Hatchery gets a boost
Tribe’s efforts aid Coquille River brood stock collection
BANDON – More than 500 hours of work is paying off with more than a tenfold increase in the Bandon Hatchery’s 2021 collection of fall Chinook salmon brood stock.
Last year, the state-owned hatchery secured only three breeding pairs of the iconic but increasingly scarce fish. This year, with help from Coquille Tribal employees and community volunteers, the number rose to 34 pairs.
“This is something to celebrate,” said tribal Chairman Brenda Meade. “This is an accomplishment.”
The Coquille River’s fall run of Chinook salmon is an ancient and treasured resource for the tribe, but numbers of fish returning from the ocean have crashed in the past decade. After the Coquille Tribal Council declared an emergency this summer, the tribe partnered with the Oregon Department of Fish and Wildlife in a campaign to rescue the fishery.
The project missed the tribe’s goal of 70 breeding pairs, mainly because female salmon were in short supply. Many of the 88 captured males will die as bachelors. Helena Linnell, the tribe’s biological planning and operations manager, blamed the imbalance on “the luck of the draw.”
Still, this year’s increased brood stock is encouraging. With 34 female fish averaging 3,400 eggs each, the hatchery will produce dramatically more juvenile fish – known as “smolts” – than in recent years.
Photo: Tribal biologist Helena Linnell helps hoist a newly netted salmon to the waiting hands of Tribal Council member Don Garrett. He’ll put the fish in a tank for transport to the hatchery.
To make that possible, tribal staff members and community volunteers spent long hours in and on the river. They herded and netted adult salmon, they worked alongside ODFW’s hatchery staff, and they “electrofished” for invasive predators, to create a more hospitable home for smolts.
This year’s spawning season will end soon, and Linnell’s team is looking toward 2022.
Salmon hatch in rivers but mature at sea, returning as adults to spawn and die. Linnell said this year’s efforts focused on “harvest augmentation” – breeding and releasing more hatchery-produced smolts.
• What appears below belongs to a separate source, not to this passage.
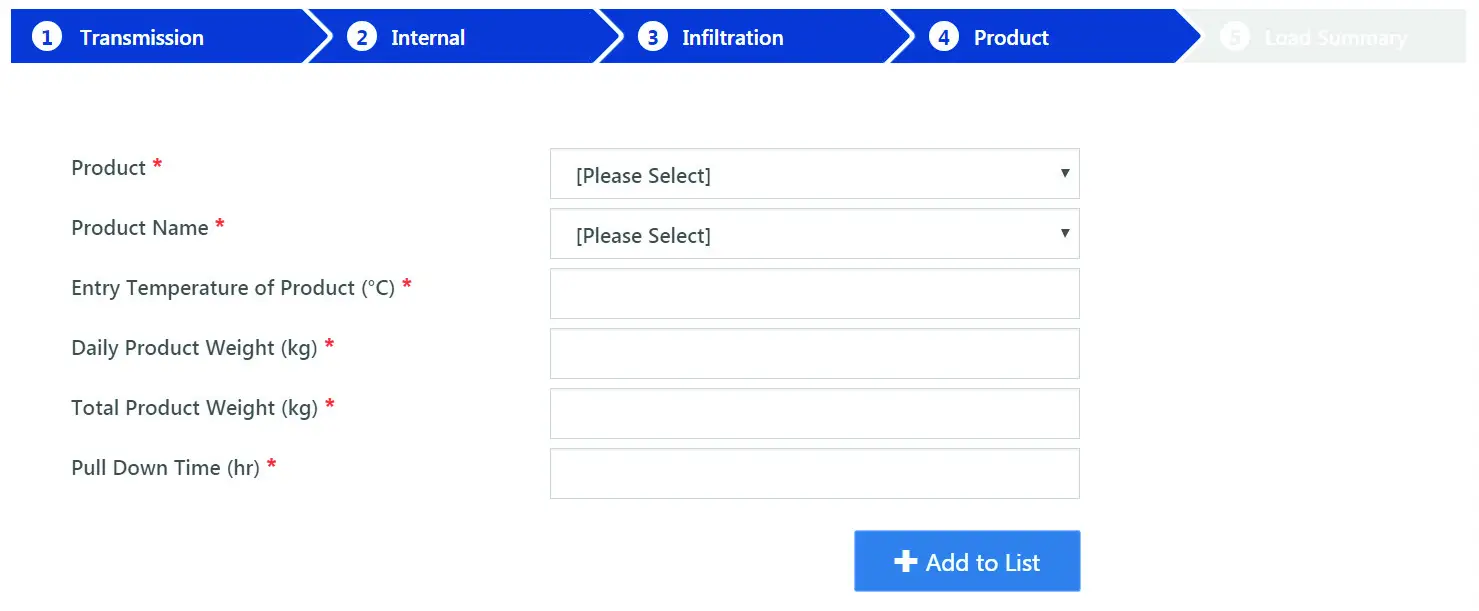
Task: Go to the Transmission step tab
Action: tap(141, 38)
Doing so yields more adults for tribal members and sportsmen to catch, but it doesn’t restore the native population of wild fish.
The tribe advocates a more ambitious agenda next year, including long-term enhancement of upstream habitat for wild salmon to spawn and smolts to grow.
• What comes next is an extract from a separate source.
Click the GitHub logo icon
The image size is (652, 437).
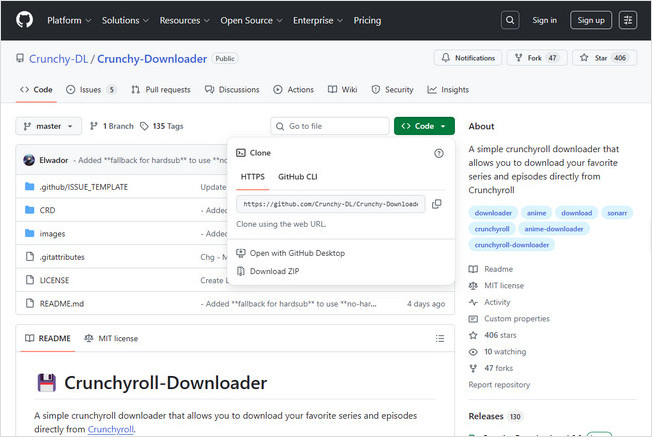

Habitat enhancement means lowering water temperature and reducing sediment, by planting trees and altering agricultural practices. Those goals depend on the cooperation of willing landowners, but even incremental changes would be a “gigantic” step, Linnell said.
More electrofishing is also on 2022’s agenda. Electrofishing uses a specially equipped boat to shock invasive smallmouth and striped bass, so that they can be scooped up and eliminated. The more bass are killed, the more smolts can survive to adulthood.
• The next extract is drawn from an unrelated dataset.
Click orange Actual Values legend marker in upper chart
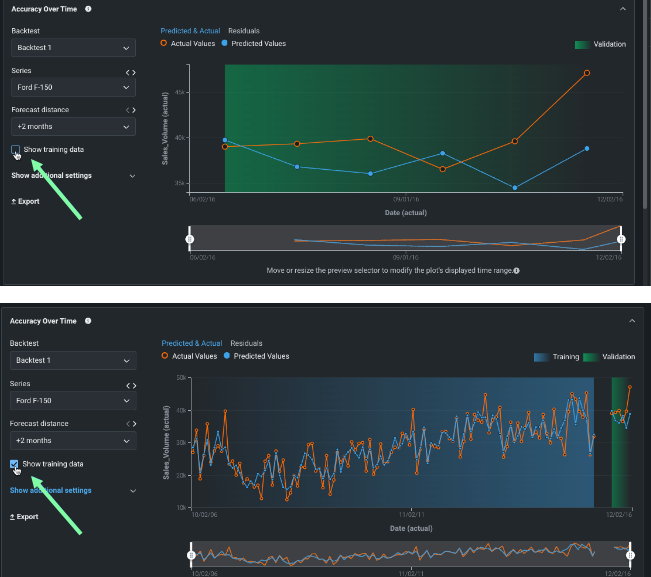 coord(165,44)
Linnell emphasized that salmon restoration requires collaboration among state and local agencies, private organizations and the public. Meade expressed gratitude to the many groups and individuals who have stepped up as community partners.
“We have had tremendous outreach from the community,” Meade said.
To make a difference for future generations of fish and humans, those efforts will need to continue.